Susan Garrity (2020)

Susan Garrity has had successful careers in pharmaceutical marketing management roles and as an entrepreneur creating two businesses. She has lived on both coasts, in the Midwest, and for the last 30 years in Raleigh, NC.  In recent years, Susan has devoted her energy to leadership positions with community non-profit organizations, most often supporting programs whose missions centered on social justice.

Susan’s path to OHMA began with her involvement with a state wide development effort for a 300 acre urban park (Dix Park) in the Capital City, Raleigh. As a member of   the Legacy Committee which honors the Park’s membership in the International Sites of Conscience, Susan and committee members are charged with gathering the oral histories of the site’s many legacies. These legacies include the site’s Indigenous Americans, planation owners, the enslaved, and the 150-year history of the Dix Psychiatric Hospital. Susan’s past professional experience conducting in depth physician thought leader interviews and mediating in District Criminal Court involved some related oral history practices but a desire to be more firmly grounded in the art and science of the discipline led Susan to OHMA.
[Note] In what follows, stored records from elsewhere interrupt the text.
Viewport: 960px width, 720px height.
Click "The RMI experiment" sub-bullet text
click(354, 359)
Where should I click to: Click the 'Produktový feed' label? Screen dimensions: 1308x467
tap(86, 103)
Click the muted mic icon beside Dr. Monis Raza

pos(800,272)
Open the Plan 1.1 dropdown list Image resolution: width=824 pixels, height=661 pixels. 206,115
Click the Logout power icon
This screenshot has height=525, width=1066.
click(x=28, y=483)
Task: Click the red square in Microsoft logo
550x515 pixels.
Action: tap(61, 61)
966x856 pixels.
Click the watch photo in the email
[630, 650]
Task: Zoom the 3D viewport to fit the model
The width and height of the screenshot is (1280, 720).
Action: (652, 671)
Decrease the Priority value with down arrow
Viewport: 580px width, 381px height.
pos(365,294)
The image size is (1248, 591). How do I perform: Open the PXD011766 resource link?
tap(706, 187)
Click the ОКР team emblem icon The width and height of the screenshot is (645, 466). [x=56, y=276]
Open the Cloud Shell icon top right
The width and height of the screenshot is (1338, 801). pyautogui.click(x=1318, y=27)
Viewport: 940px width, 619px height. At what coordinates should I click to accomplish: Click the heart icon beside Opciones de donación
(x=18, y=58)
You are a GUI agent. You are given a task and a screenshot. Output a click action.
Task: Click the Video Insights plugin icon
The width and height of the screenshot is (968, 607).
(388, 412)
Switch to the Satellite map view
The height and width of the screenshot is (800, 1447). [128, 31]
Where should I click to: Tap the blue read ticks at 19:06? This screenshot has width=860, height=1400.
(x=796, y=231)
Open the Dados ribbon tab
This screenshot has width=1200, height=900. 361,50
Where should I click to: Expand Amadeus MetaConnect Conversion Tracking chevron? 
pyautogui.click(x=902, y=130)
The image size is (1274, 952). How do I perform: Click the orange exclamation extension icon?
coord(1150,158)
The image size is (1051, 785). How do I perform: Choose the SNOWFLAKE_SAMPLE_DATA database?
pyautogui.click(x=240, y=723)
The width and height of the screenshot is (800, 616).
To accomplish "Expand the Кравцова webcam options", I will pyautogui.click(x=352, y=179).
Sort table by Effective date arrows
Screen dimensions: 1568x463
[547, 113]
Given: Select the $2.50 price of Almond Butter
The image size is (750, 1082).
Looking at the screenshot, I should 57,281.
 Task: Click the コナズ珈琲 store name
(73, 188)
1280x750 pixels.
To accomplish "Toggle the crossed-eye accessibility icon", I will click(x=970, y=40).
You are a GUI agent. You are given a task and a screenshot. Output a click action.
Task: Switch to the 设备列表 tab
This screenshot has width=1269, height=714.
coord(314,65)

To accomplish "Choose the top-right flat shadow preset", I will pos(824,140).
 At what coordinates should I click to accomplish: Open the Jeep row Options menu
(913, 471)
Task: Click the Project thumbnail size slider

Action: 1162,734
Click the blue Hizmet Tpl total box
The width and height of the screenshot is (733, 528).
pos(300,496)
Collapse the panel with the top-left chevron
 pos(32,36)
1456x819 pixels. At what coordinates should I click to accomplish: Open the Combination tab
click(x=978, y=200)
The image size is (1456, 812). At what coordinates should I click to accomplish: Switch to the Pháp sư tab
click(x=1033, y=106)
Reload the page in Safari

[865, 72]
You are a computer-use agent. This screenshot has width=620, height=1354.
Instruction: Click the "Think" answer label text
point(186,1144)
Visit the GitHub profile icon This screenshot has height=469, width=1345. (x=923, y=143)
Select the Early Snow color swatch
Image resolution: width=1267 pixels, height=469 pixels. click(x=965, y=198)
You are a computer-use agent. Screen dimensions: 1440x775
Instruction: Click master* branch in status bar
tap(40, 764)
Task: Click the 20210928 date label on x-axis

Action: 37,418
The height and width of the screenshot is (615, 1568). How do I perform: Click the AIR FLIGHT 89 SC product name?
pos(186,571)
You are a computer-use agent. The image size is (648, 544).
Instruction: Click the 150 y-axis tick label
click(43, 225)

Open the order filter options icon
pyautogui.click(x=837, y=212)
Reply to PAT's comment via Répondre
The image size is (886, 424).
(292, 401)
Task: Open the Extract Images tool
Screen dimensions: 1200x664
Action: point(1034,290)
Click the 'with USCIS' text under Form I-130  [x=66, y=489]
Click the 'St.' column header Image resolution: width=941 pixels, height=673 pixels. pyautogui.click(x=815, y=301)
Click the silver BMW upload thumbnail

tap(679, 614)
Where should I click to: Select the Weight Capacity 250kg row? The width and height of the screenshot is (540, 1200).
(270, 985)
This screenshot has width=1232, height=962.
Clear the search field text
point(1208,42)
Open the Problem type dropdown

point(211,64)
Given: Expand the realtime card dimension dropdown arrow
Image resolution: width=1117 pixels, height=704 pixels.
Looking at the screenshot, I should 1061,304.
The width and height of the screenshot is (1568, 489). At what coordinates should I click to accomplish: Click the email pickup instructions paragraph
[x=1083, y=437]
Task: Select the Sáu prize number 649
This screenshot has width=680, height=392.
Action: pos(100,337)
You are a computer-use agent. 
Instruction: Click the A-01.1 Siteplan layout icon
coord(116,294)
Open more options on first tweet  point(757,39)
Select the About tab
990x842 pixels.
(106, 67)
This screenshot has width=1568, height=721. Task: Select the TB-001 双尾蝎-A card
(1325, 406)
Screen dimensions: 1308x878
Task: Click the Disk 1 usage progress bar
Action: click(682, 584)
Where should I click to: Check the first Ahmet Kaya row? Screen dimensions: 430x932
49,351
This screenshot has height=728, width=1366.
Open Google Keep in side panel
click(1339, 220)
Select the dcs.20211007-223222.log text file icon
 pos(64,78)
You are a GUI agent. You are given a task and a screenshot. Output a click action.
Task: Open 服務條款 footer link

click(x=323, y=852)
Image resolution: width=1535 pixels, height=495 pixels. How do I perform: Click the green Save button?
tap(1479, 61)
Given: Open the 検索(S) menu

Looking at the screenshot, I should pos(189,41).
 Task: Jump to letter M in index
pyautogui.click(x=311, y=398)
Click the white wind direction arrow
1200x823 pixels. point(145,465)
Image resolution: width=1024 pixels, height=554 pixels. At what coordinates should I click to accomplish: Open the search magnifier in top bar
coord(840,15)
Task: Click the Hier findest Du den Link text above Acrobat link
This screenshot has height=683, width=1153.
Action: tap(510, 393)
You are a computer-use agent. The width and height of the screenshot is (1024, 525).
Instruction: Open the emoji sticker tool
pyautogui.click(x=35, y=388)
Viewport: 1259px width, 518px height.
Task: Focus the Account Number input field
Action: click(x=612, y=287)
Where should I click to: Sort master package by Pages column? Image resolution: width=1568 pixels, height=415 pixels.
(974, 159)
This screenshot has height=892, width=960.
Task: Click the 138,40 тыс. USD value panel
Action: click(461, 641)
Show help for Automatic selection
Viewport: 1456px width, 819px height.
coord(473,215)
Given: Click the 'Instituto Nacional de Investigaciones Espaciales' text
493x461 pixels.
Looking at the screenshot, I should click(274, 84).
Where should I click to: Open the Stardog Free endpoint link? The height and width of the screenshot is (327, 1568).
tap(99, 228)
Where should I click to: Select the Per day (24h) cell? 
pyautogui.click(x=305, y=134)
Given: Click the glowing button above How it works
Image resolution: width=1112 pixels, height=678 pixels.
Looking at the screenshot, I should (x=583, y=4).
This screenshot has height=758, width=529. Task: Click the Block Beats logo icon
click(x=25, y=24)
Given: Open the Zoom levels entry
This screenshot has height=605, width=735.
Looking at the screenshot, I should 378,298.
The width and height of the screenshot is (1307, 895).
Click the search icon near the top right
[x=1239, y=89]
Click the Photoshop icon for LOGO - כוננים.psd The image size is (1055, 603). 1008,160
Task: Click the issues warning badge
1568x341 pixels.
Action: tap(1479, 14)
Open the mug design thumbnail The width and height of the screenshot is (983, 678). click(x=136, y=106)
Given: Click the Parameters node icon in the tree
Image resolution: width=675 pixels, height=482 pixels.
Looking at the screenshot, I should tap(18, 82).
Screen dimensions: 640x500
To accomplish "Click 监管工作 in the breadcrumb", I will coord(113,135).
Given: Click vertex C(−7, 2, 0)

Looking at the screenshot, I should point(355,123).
While the trajectory of the Dix oral histories is unknown, Susan hopes that among other positive outcomes, reconciliation, and restoration among some groups can occur. Additionally, she hopes that park visitors leave with a greater understanding of the multi-faceted history of the land being developed as a “Park for Everyone” and that many are inspired to transform “memory into action”. In the future, Susan hopes to expand the Dix oral history experience to other underrepresented, misunderstood, and often marginalized communities.

She is thrilled to have been accepted into OHMA and looks forward to learning and collaborating with the staff and cohort and expanding her knowledge of other constituent histories illuminated by the group.

Susan’s work with non-profits and at OHMA is supported by her three daughters via Zoom, and, in Raleigh, by her husband, Jeff, and Izzy, a rescue dog.